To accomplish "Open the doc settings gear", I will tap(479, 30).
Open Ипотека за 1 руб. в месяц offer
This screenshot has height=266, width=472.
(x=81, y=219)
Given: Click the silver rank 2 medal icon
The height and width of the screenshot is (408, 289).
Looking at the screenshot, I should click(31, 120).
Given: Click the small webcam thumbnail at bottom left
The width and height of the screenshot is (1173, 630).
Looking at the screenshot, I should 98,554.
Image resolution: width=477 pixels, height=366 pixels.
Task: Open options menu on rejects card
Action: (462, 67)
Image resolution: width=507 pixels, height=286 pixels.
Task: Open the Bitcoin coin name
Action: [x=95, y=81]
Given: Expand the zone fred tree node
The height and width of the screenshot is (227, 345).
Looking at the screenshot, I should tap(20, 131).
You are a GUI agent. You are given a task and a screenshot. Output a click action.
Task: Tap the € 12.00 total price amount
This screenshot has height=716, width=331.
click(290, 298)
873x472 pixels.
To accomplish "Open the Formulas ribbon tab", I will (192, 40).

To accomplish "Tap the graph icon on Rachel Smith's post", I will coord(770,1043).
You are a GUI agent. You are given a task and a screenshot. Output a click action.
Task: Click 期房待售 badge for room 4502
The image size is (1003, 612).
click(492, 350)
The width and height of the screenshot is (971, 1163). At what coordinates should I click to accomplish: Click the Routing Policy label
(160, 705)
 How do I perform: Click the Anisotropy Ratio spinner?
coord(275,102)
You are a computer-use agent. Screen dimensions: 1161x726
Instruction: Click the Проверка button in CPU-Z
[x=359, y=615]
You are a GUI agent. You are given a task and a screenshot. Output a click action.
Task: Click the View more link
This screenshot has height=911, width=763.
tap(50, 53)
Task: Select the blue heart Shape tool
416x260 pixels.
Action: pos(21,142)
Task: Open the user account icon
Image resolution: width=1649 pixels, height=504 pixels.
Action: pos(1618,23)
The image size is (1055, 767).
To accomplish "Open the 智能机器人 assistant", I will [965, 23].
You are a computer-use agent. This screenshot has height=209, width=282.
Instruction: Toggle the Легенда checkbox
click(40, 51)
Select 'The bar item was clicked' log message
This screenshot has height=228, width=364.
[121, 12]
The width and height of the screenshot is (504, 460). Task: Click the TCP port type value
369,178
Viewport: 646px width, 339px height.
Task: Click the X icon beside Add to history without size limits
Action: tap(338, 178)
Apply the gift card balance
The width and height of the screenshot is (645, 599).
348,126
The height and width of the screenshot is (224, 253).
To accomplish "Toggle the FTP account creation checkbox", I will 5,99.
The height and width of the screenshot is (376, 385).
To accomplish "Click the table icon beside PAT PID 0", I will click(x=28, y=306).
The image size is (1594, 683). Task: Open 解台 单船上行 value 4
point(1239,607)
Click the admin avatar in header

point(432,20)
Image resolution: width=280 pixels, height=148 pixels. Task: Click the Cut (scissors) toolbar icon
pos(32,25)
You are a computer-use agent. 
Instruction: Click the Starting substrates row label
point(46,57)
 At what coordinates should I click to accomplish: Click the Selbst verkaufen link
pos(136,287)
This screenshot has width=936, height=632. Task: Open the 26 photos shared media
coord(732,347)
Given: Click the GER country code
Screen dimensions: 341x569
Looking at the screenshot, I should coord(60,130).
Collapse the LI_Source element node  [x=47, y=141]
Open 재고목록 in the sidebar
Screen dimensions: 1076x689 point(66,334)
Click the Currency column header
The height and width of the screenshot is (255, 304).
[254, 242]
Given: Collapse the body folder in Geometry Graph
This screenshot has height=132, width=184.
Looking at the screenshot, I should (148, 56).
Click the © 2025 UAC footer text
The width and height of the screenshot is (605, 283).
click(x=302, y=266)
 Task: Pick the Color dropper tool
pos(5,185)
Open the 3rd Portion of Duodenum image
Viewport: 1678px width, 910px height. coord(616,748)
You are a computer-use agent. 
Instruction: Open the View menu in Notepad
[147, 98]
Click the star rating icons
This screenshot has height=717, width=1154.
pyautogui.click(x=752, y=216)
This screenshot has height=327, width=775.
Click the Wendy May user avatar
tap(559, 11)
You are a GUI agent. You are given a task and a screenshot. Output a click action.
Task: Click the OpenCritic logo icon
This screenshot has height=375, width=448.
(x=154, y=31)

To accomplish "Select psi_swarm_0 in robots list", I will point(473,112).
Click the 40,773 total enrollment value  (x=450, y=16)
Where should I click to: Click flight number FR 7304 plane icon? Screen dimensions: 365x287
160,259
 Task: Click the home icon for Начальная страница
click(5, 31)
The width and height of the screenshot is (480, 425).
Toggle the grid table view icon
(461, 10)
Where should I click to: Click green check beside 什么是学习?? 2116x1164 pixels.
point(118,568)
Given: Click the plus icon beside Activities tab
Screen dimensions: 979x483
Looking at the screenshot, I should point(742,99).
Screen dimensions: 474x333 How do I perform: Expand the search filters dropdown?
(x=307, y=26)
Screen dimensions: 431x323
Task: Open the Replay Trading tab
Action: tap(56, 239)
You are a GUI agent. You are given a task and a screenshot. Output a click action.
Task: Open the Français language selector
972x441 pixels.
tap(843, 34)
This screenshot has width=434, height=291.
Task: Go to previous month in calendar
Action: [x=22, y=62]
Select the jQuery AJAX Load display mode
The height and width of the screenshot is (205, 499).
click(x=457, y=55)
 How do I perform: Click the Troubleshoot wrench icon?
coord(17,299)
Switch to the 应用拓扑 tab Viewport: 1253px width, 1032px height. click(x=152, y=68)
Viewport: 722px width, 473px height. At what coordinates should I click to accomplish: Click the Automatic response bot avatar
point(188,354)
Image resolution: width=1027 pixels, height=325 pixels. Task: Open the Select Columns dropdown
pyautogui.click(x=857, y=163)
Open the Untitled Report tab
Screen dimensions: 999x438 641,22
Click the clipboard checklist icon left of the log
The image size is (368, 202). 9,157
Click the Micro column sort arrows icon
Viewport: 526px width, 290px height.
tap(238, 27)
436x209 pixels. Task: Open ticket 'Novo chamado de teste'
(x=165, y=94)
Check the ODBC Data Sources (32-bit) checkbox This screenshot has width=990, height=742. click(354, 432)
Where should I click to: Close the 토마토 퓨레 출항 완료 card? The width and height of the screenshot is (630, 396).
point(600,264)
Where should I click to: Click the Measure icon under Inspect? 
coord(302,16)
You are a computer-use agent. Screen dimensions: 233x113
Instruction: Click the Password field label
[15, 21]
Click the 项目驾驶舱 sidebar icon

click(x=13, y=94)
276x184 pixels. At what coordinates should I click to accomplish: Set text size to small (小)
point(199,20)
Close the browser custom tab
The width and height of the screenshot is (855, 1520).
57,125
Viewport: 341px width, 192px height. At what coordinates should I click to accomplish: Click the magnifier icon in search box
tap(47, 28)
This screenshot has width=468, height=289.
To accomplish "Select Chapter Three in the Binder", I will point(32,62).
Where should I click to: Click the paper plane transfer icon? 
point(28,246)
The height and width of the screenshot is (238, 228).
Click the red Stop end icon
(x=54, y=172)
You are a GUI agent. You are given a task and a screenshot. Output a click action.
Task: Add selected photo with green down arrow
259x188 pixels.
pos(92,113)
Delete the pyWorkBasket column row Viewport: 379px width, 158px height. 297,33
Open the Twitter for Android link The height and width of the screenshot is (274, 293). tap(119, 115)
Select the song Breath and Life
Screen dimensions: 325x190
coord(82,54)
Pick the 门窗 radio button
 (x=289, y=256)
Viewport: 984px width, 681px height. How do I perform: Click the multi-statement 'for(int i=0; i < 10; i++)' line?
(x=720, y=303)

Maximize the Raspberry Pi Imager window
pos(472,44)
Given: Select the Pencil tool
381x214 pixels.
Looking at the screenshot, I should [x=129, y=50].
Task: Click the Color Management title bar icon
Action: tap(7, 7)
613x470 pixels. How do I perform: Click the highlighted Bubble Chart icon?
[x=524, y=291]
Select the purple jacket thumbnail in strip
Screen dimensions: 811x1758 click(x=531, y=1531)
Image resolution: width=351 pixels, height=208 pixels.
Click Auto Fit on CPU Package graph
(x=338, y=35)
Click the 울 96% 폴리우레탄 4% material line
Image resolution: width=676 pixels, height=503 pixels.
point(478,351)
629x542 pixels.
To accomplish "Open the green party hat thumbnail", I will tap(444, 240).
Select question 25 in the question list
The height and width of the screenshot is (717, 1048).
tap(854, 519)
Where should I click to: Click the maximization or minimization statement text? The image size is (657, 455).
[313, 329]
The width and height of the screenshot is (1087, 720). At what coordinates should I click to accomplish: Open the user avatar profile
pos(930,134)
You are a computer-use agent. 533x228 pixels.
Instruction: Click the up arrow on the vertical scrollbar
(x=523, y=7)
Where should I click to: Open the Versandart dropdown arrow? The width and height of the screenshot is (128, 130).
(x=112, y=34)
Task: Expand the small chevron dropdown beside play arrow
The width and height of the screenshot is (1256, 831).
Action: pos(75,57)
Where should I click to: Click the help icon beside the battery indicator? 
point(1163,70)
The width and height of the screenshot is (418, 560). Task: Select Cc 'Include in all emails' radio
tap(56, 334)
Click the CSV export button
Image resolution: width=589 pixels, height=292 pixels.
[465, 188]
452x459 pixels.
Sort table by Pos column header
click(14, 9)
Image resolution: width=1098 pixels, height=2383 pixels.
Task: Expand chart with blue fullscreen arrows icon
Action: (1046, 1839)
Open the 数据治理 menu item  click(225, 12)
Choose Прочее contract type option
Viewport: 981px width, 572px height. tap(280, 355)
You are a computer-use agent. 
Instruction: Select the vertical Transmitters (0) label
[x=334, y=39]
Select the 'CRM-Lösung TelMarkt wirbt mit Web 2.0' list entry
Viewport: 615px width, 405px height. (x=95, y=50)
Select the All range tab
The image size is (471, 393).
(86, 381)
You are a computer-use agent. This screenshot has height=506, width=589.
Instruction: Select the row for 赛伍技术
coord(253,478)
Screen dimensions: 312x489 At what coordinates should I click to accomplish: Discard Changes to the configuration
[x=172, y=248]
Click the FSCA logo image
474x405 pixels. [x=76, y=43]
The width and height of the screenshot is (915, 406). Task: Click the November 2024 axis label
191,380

*WHAT THE EXERCISE ASKS:* Only the lines above, from the first through the one holding "Given: Click the silver rank 2 medal icon", are to be output, and they must be copied exactly.

*TASK OUTPUT:*
To accomplish "Open the doc settings gear", I will tap(479, 30).
Open Ипотека за 1 руб. в месяц offer
This screenshot has height=266, width=472.
(x=81, y=219)
Given: Click the silver rank 2 medal icon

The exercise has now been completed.